Provided passage
========
Tuesday, October 4, 2011
The Parkinson Progression Marker Initiative: An Emerging Success Story
In an earlier post Biomarker Qualification Consortia: The ADNI Success Story, I discussed the value of biomarker qualification consortia by highlighting the success of the NIH sponsored Alzheimer’s Disease Neuroimaging Initiative (ADNI). Here, I would like to raise awareness to another biomarker qualification consortium in the field of neurodegenerative medicine: the Michael J. Fox Foundation sponsored Parkinson Progression Marker Initiative (PPMI).
PPMI is a consortium of academic, industrial, and non-profit organizations dedicated to the assessment and qualification of biomarkers of Parkinson’s disease (PD) through the longitudinal monitoring of early PD patients. In contrast to ADNI, PPMI main sponsor is the Michael J. Fox Foundation: a non-profit organization dedicated to the advancement of PD treatment through scientific research and public awareness. PPMI has assembled a total of 21 sites in the US and Europe which will recruit and follow 400 early PD patients and 200 age-matched controls volunteers over a 5-year period. Similarly to ADNI, PPMI has defined a set of standardized protocols for the assessment of clinical (motor assessment, neuropsychiatric, olfaction) end points and imaging (DATScan, MRI, DTI), biochemical (alpha-synuclein, DJ-1, urate), and genetic biomarkers. In keeping with the non-competitive spirit of the consortium, all data collected by PPMI will be made available to the scientific community through a centralized data repository. PPMI also intends to facilitate access the biosamples collected from the study participants.
Although PPMI has only been active since June 2010 and not all sites have been active since the study start, the study has already enrolled 50% of the control participants (goal: 200 individuals) and 31% of the PD participants (goal: 400 individuals).
As it is common for studies of this magnitude, PPMI has encountered a few bumps in the road. Although DATScan was approved by the FDA for US use on January 14th 2011, this critical imaging biomarker technology has not been available since February 2011 (status may have changed since this information was released).
========
According to the post on the Parkinson Progression Marker Initiative, how many sites has PPMI assembled, and where are they? You won't need the listing to answer this.

Dataset records
========
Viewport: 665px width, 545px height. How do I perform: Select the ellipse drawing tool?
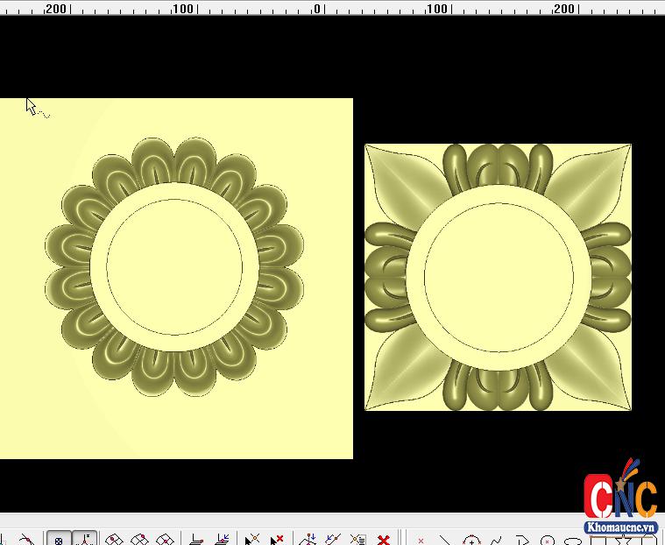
========
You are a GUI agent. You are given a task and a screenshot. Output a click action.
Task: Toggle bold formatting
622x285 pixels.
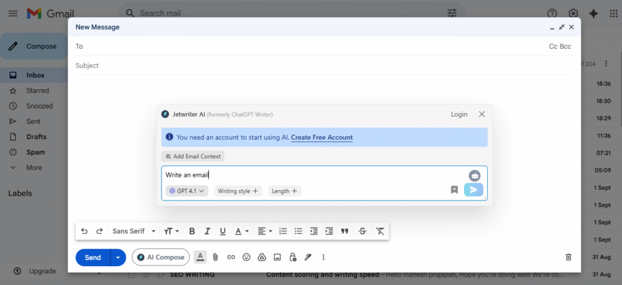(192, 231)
========
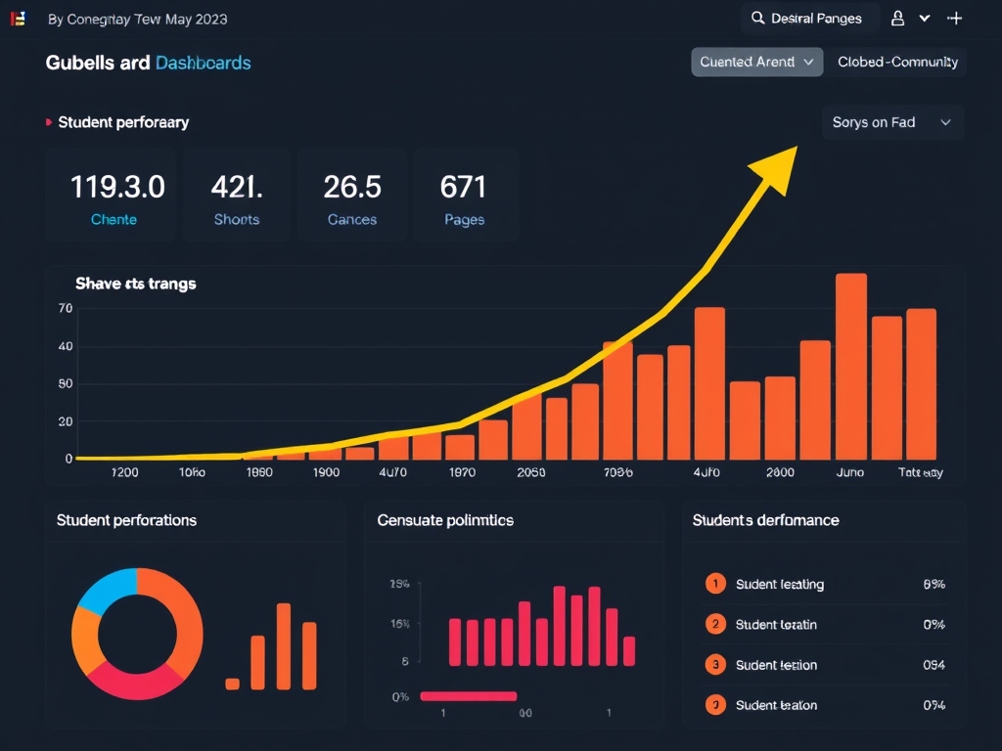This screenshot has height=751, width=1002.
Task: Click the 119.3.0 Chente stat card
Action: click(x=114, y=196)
========
Result for this task
21 sites in the US and Europe.